The Harpyiai (Ἁρπθιαι) were the spirits of sudden, sharp gusts of wind. They were known as the hounds of Zeus and were despatched by the god to snatch away (harpazô) people and things from the earth. Sudden, mysterious dissappearances were often attributed to the Harpyiai. They are (most often) consdered the daughters of Thaumas and Elektra. They are depicted as birds with the head of a woman.

The Gorgons
The most famous of Gorgons is undoubtedly Médousa (Μέδουσα). In ancient Hellas, however, Médousa was one of three sisters, Khthonic daímōns called Gorgons. They were named Médousa, Stheno (Σθεννω), and Euryale (Ευρυαλη), and were born to the ancient marine deities Phorkys (Φόρκυς) and Keto (Κητώ), his sister. They were part of the Phorcides (Φόρκιδες), the offspring of Phorkys. Their sisters were Echidna (Ἔχιδνα, half woman, half snake), the Graiai (Γραῖαι, 'old women', sharing one tooth and one eye), and Ladon (Λάδων, the dragon serpent who guarded the golden apples in the garden of the Hesperides).

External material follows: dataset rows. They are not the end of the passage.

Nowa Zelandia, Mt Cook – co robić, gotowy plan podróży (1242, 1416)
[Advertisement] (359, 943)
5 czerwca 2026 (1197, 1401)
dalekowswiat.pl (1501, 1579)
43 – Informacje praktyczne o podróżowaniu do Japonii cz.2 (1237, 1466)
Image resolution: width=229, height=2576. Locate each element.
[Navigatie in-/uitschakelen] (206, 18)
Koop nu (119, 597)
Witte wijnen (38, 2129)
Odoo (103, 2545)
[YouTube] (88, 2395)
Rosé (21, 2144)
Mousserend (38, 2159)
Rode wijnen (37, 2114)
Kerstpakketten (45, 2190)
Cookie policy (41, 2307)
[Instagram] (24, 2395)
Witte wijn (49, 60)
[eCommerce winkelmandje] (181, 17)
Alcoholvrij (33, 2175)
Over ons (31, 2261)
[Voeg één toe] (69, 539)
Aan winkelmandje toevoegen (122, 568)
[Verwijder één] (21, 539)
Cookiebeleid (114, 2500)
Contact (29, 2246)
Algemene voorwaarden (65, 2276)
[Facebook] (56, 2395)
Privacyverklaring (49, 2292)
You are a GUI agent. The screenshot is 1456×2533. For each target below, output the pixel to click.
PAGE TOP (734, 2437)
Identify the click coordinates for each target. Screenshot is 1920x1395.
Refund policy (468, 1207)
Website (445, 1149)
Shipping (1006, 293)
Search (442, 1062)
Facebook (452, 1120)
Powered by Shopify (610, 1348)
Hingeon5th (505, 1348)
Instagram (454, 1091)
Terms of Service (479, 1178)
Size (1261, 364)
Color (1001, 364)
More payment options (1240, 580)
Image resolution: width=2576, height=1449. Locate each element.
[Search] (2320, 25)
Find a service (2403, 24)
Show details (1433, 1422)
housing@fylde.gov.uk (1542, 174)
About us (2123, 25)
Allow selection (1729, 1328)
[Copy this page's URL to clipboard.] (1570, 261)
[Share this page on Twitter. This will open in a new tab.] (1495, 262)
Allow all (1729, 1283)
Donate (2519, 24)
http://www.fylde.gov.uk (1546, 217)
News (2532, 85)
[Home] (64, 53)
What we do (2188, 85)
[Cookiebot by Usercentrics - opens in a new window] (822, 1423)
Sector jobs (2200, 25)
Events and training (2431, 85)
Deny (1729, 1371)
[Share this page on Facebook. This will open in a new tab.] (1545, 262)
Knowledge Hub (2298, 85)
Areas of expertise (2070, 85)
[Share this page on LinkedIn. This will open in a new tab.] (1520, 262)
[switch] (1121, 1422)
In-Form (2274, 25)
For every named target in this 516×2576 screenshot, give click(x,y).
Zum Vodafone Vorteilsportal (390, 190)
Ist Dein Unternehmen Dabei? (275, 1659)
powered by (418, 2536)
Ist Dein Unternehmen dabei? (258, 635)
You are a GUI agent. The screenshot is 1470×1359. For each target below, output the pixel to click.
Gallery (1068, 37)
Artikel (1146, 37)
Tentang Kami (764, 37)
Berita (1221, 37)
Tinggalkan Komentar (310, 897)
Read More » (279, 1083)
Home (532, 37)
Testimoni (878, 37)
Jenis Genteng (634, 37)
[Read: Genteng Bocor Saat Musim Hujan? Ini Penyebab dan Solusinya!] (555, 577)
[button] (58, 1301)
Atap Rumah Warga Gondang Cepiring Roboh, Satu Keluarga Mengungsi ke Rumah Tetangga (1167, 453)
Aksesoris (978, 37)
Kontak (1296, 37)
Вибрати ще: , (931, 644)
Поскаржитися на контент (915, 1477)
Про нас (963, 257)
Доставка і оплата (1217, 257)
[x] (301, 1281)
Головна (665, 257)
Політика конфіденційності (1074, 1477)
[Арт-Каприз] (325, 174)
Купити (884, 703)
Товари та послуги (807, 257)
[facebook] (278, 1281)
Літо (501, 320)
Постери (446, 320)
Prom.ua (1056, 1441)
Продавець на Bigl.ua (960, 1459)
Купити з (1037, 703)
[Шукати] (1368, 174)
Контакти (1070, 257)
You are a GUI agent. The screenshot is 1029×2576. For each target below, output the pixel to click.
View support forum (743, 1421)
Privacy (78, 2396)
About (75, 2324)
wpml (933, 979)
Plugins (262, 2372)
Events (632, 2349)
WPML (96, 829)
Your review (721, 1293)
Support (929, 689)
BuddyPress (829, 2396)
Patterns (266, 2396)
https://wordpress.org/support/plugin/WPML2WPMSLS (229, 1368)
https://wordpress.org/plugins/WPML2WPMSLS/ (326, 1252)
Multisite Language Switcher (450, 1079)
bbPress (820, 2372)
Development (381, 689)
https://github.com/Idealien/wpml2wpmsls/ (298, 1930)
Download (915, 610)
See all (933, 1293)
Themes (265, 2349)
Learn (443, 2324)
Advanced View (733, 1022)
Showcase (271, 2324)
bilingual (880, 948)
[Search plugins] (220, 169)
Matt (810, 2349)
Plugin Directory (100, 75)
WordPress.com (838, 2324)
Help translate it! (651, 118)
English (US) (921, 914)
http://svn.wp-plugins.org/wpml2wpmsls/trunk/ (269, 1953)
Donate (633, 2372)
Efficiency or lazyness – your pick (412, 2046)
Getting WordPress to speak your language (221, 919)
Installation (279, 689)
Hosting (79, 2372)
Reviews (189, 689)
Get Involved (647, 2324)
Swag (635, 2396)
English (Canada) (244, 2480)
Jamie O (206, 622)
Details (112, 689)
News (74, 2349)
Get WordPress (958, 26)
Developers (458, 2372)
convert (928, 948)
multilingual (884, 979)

The Hippalectryon The Hippalectryon was a beast with the foreparts of a horse and the tail, wings and hind-legs of a rooster.The creature occurs only in early Athenian vase painting, and may be based on an early artistic rendering of the winged horse Pegasos. It is awesome, however, and you cannot tell me that a creature that looked like that would not scare you half to death if it came upon you.

Mantikhoras (Μαντιχορας) were Persian monsters with the body of a lion, the face of a man, and a spike-tipped arrow-shooting tail. The name 'Manticore' may have been derived from a Persian word meaning 'man-eater', and that did seem to be a favored past time of the creature.

Minos, king of Krete, requested Poseidon raise a bull from the sea, which the king promised to sacrifice; but when Minos refused to do so, Poseidon caused his wife Pasiphaê to fall in love with the bull. The child that came from this union was deformed in such a way that he had the head of a bull and the body of a man. It was locked in the labyrinth beneath the the palace, and eventually vanquished by Theseus.

Ophiotaurus, or Tauros OphisThis serpent-bull is a terrifying monster that deserves mention on the list. It was born with the foreparts of a black bull and the tail of a serpent and was slain by an ally of the Titanes in their search for a victory against Zeus during the Titanomachy.

Satyrs weren't considered evil, but they were definitely dangerous and wild. The satyrs were considered constant companions of Dionysos and had goat-like features and often permanent erections.

The Sirens are dangerous creatures who lured nearby sailors with their enchanting music and voices to shipwreck on the rocky coast of their island. Sirens were believed to combine women and birds in various ways. In early Greek art, Sirens were represented as birds with large women's heads, bird feathers and scaly feet. Later, they were represented as female figures with the legs of birds, with or without wings, playing a variety of musical instruments, especially harps.

A sphinx is a mythical creature with the head of a human, the haunches of a lion, and sometimes the wings of a bird. It is mythicised as treacherous and merciless. Those who cannot answer its riddle are killed and eaten. This deadly version of a sphinx appears in the myth and drama of Oedipus, for example.